**Bagian Latihan:**
A. Tolong ambil dari teks tentang manajemen risiko seluruh bagian mulai "Menurut Kamus Besar" terus ke bawah hingga "(Iban Sofyan, 2004).", tanpa mengubah satu kata pun.
B. Dalam teks tentang manajemen risiko, bagaimana Webster’s Desk Dictionary mendefinisikan resiko?
C. Teruskan teks tentang manajemen risiko, dimulai setelah kalimat terakhir yang ditampilkan.

**Teks Dokumen:**
-=-=-

Manajemen resiko merupakan desain
prosedur serta implementasi prosedur untuk mengelola suatu resiko usaha.
Manajemen resiko merupakan antisipasi atas semakin kompleksnya aktivitas badan
usaha atau perusahaan yang dipicu oleh perkembangan ilmu pengetahuan dan
kemajuan teknologi (Kasidi, 2010). Perbankan adalah badan yang paling potensial
mengalami kegagalan akibat resiko. Tercatat berbagai macam bank yang telah
gagal akibat resiko yang tidak dapat dikendalikan, beberapa dinyatakan bangkrut
(collapse) seperti Westminster Bank Inggris, Baring Bank London dan Bank
Century dan bank lain yang pernah mengalami permasalahan akibat resiko dalam
bidang finansial seperti Citibank, Bank Syariah Bukopin dan Bank Mandiri
(Masyhud Ali, 2006)
Menurut Kamus Besar Bahasa Indonesia (KBBI), resiko adalah akibat yang kurang menyenangkan (merugikan, membahayakan) dari suatu perbuatan atau tindakan. Resiko dalam Webster’s Desk Dictionary resiko didefinisikan sebagai suatu potensi adanya kehilangan (Iban Sofyan, 2004).
Definisi lain yang menjelaskan tentang pengertian resiko adalah kemungkinan terjadinya penyimpangan dari harapan yang dapat menimbulkan kerugian. Resiko adalah suatu kemungkinan terjadinya peristiwa menyimpang dari apa yang diharapkan, namun penyimpangan ini baru terlihat bila sudah berbentuk kerugian (Kasidy, 2010). Pendapat lain juga diutarakan oleh Abbas Salim dalam Kasidy (2010) Resiko adalah ketidakpastian yang mungkin melahirkan kerugian (loss). Sehingga dari beberapa definisi yang telah diutarakan, dapat diambil kesimpulan bahwa resiko adalah sesuatu yang belum pasti namun apabila tidak ditangani dengan tepat akan menimbulkan kerugian bagi usaha tersebut.

-=-=-

**Data Tersedia:**
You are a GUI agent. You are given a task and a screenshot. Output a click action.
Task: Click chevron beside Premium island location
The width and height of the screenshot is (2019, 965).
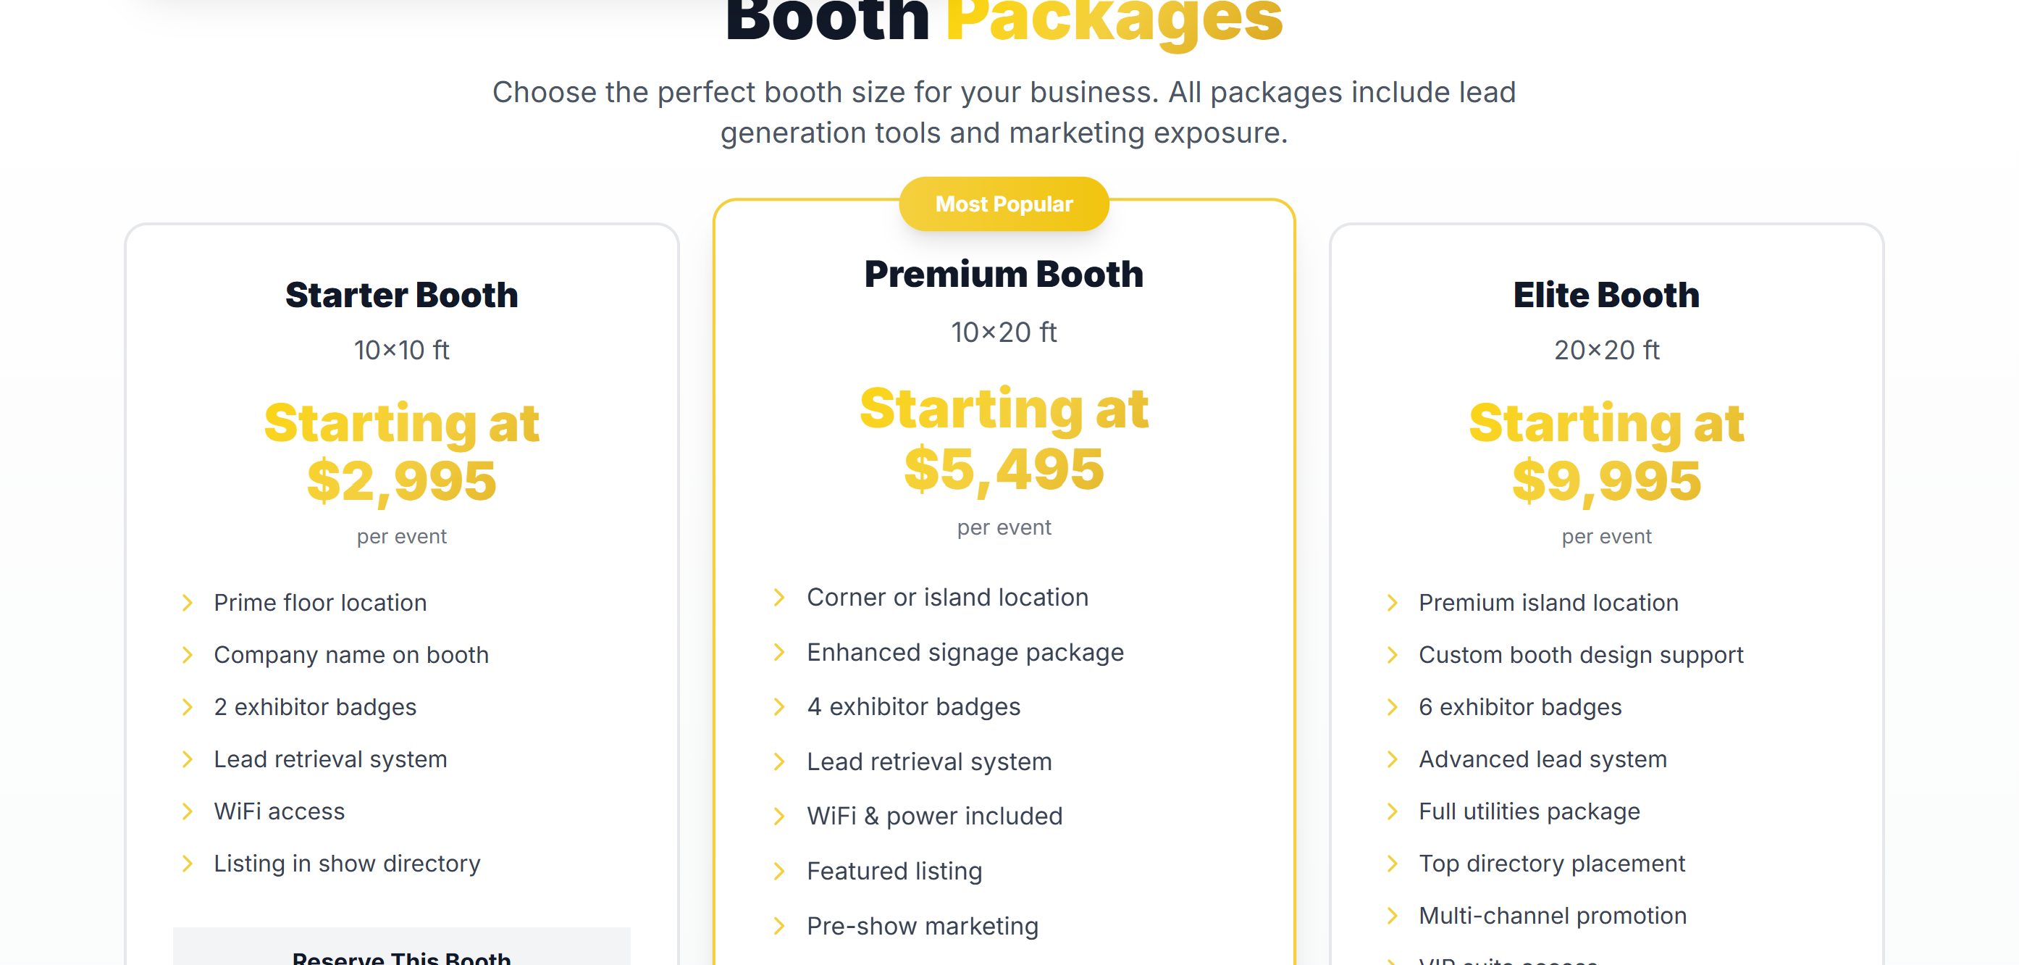click(1392, 602)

-=-=-

**Hasil per Tugas:**
A.
Menurut Kamus Besar Bahasa Indonesia (KBBI), resiko adalah akibat yang kurang menyenangkan (merugikan, membahayakan) dari suatu perbuatan atau tindakan. Resiko dalam Webster’s Desk Dictionary resiko didefinisikan sebagai suatu potensi adanya kehilangan (Iban Sofyan, 2004).

B. Sebagai suatu potensi adanya kehilangan.

C.
Studi Kasus:
Kasus yang menjadi salah satu topik menarik terkait dengan manajemen resiko adalah kasus Penggelapan Bank Mandiri. Salah satu oknum pegawai Kantor Cabang Pembantu Rawa Lumbu Bekasi PT Bank Mandiri Tbk melakukan kerja sama ilegal dengan Manajer Keuangan PT Mexdie Sekawan Utama, Yekti Sartono yang mencairkan cek ilegal di Bank Mandiri senilai Rp 720 juta pada 5 Mei 2010. Pengambilan cek ini menyalahi prosedur perbankan karena otoritas cek adalah dua orang, yakni Anang Syifudin dan Muhammar Fauzan serta stempel perusahaan harus diterakan. Namun cek tersebut hanya ditandatangani satu orang dan itu diduga dipalsukan (stempel palsu dan asli berbeda dengan specimen yang ada di bank).
Sampai saat ini kasus Bank Mandiri ini belum ditindaklanjuti lagi lebih jauh oleh pihak-pihak terkait. Bank Mandiri berpegang teguh pada pendirian mereka yang mengatakan bahwa Risk Management adalah bagian dari proses bisnis yang dapat memberikan kontribusi melalui penerapan risk management untuk mencapai return yang optimal bagi stakeholder yakni pemegang saham, masyarakat, nasabah, pemerintah dan pihak-pihkan yang berhubungan dengan bank (Masyhud Ali, 2006). Di dalam tulisan ini selanjutnya akan dibahas bagaimana kaitan kasus Bank Mandiri dengan faktor penyebab, jenis dan sumber resiko, serta bagaimana Bank Mandiri mampu mengatasi permasalahan resiko tersebut.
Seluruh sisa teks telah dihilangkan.